Mot du président
Population vieillisante : les soins de longue durée
1re partie

Parution: décembre 2007

La durée de vie s’allonge – et à quel prix? – alors que la population en elle-même vieillit dans nos sociétés industrialisées. Les statistiques l’annoncent depuis un moment déjà. Au quotidien, les médecins qui travaillent auprès des clientèles de soins de longue durée affrontent une réalité parfois turbulente sur un terrain qui ne semble pas prêt à accueillir tous ceux qui s’y bousculeront bientôt.

À fréquenter les centres d’hébergement de soins de longue durée (CHSLD) depuis plusieurs années déjà, j’ai vécu les problématiques qui sont reliées à cette clientèle spécifique. Mes collègues des CHSLD ont également partagé leurs réflexions et leurs inquiétudes. Aussi complexe – et déficient – soit notre système de santé, il a pourtant le devoir de s’organiser pour traiter avec humanisme le nombre croissant de patients en fin de vie.

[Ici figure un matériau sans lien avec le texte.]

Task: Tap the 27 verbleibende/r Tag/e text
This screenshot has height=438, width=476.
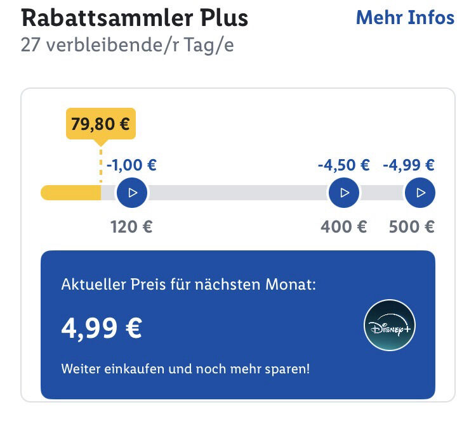Action: pos(127,46)
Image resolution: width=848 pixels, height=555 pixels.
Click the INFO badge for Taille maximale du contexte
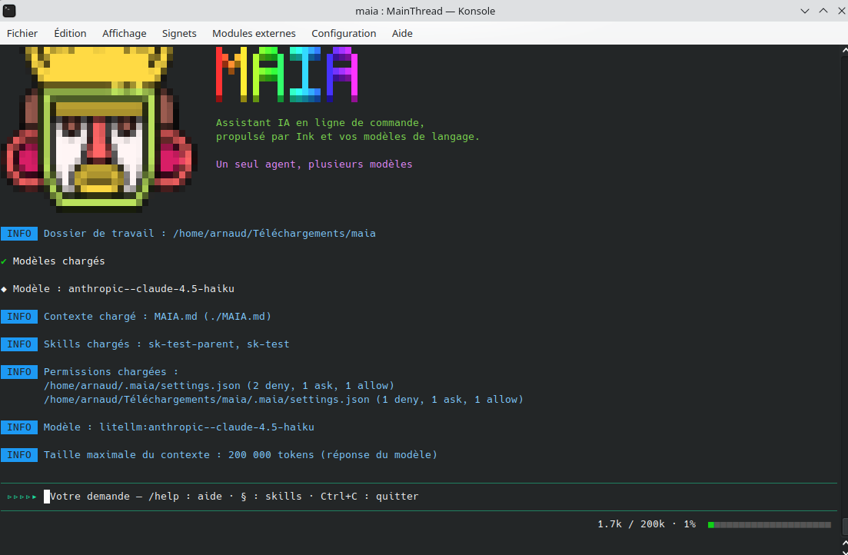tap(19, 455)
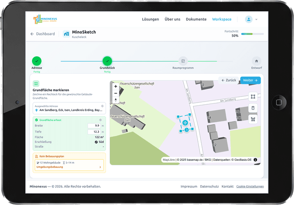Open map attribution info icon
This screenshot has width=294, height=205.
255,160
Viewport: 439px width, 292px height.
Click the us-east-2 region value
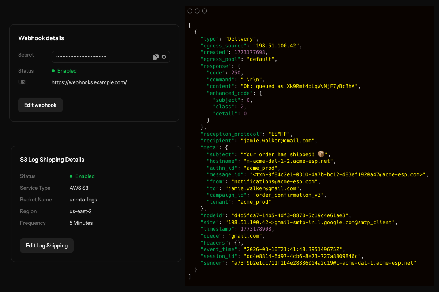pyautogui.click(x=80, y=211)
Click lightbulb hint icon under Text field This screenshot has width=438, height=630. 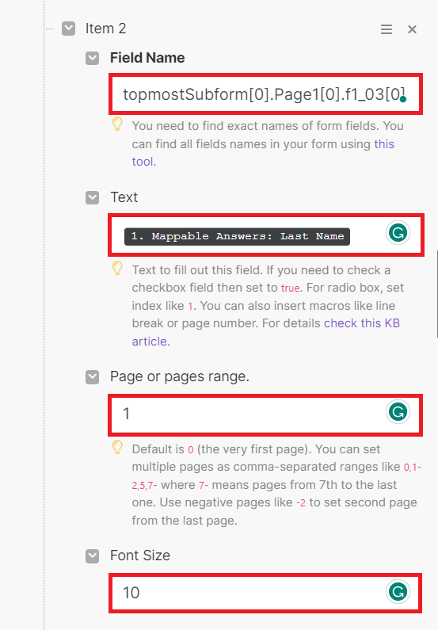pyautogui.click(x=117, y=269)
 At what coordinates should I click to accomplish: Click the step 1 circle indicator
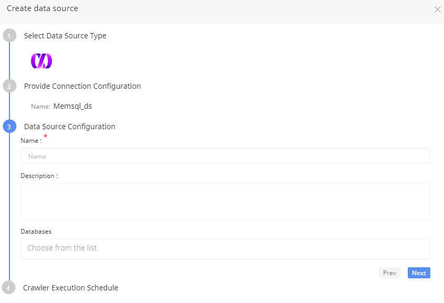coord(9,36)
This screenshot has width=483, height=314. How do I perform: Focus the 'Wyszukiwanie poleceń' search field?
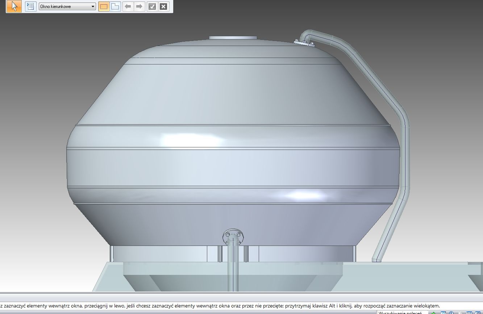(400, 312)
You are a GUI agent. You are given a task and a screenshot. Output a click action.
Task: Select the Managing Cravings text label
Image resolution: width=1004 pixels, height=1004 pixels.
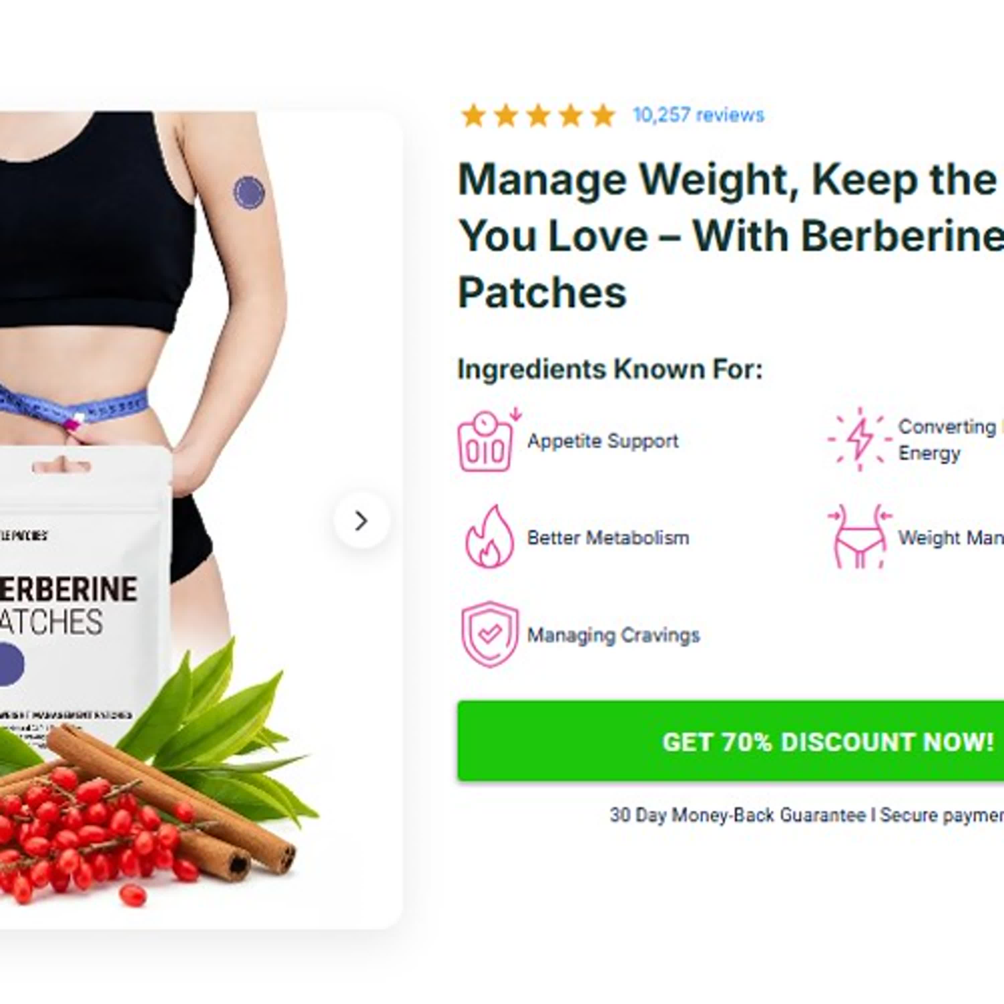click(614, 635)
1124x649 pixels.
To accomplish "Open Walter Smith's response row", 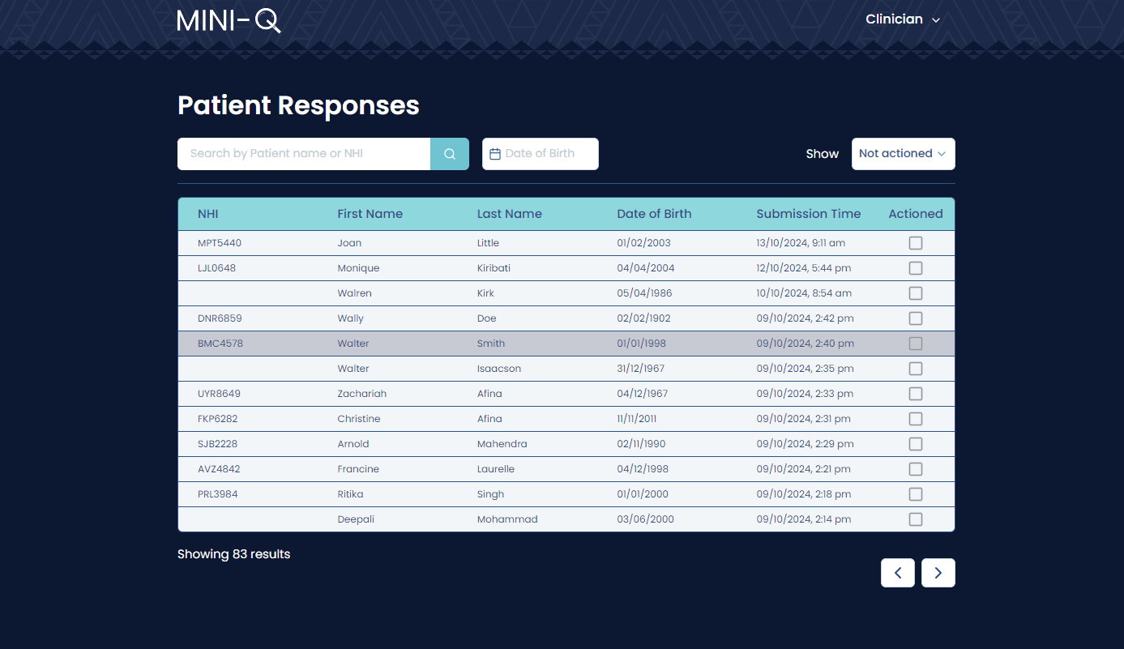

Le médecin qui se consacre aux clientèles en soins de longue durée est régulièrement exposé à des problématiques d’ordre éthique. Le scénario typique se renouvelle à peu de variantes près : un patient, affecté de nombreuses pathologies, est soigné dans un contexte interdisciplinaire en CHSLD. Le mandataire, généralement un membre de la famille, responsable d’approuver les décisions concernant le patient, vit de nombreuses tensions et inquiétudes. Avec raison, il désire que son parent malade soit traité avec ce qu’il croit être les meilleurs soins – sans toujours véritablement les connaître, n’étant pas professionnel de la santé.

Lorsque, inévitablement, la condition du patient se détériore et que les médecins recommandent des soins de confort, la famille, ébranlée, s’adapte mal et exige un transfert vers des soins de courte durée. À l’urgence, le patient se voit transféré à une nouvelle équipe qui ne connaît pas la complexité de sa situation particulière et qui ne comprend pas, surtout, que ces collègues lui envoient ce patient qui semblait pourtant bien suivi. Irrités, débordés, les collègues des urgences interprètent mal ces transferts réclamés par les familles qui veulent l’avis d’autant de spécialistes que possible... au risque de voir la condition du parent malade se dégrader définitivement dans un couloir d’hôpital surchargé. Malheureusement, les familles réalisent trop peu le rôle crucial de la vision d’ensemble que possède l’omnipraticien-gériatre en charge de ce type de clientèle. Disons-le : le médecin de famille travaille dans l’ombre du mythe du spécialiste.

Pour complexifier la donne, nombre de patients en fin de vie traités dans des CHSLD souffrent de troubles cognitifs sévères. Certains, dont les comportements imprévisibles sont difficilement contrôlables, exigent une attention médicale intense et soutenue, et auraient besoin de services psychogériatriques encore trop rares. En conséquence, pour que la vie des autres patients et du personnel soignant demeure viable, il faut parfois avoir recours à la contention médicamenteuse.

En fait, c’est la structure en tant que telle des services de soins de longue durée qui doit être repensée et adaptée à cette clientèle vulnérable dont les besoins iront en augmentant. Des ressources structurées et mieux organisées éviteraient des hospitalisations inutiles, libérant ainsi des urgences bondées. Mais surtout, elles serviraient plus efficacement ces patients et permettraient de regrouper les ressources nécessaires. Fort heureusement, certains intervenants en CHSLD ont initié cette réflexion, alliant leurs forces pour mieux servir leur clientèle.

La deuxième partie de cet article, qui sera publiée au début de la prochaine année, illustrera le cas particulier du CHSLD Saint-Georges où un comité a décidé d’attaquer le problème de front. Je vous y présenterai un des meneurs du projet, M. Alain Coulombe, les objectifs poursuivis par son comité, les démarches entamées, les partenariats créés et les résultats obtenus. S’il reste un long chemin à parcourir, l’espoir est permis!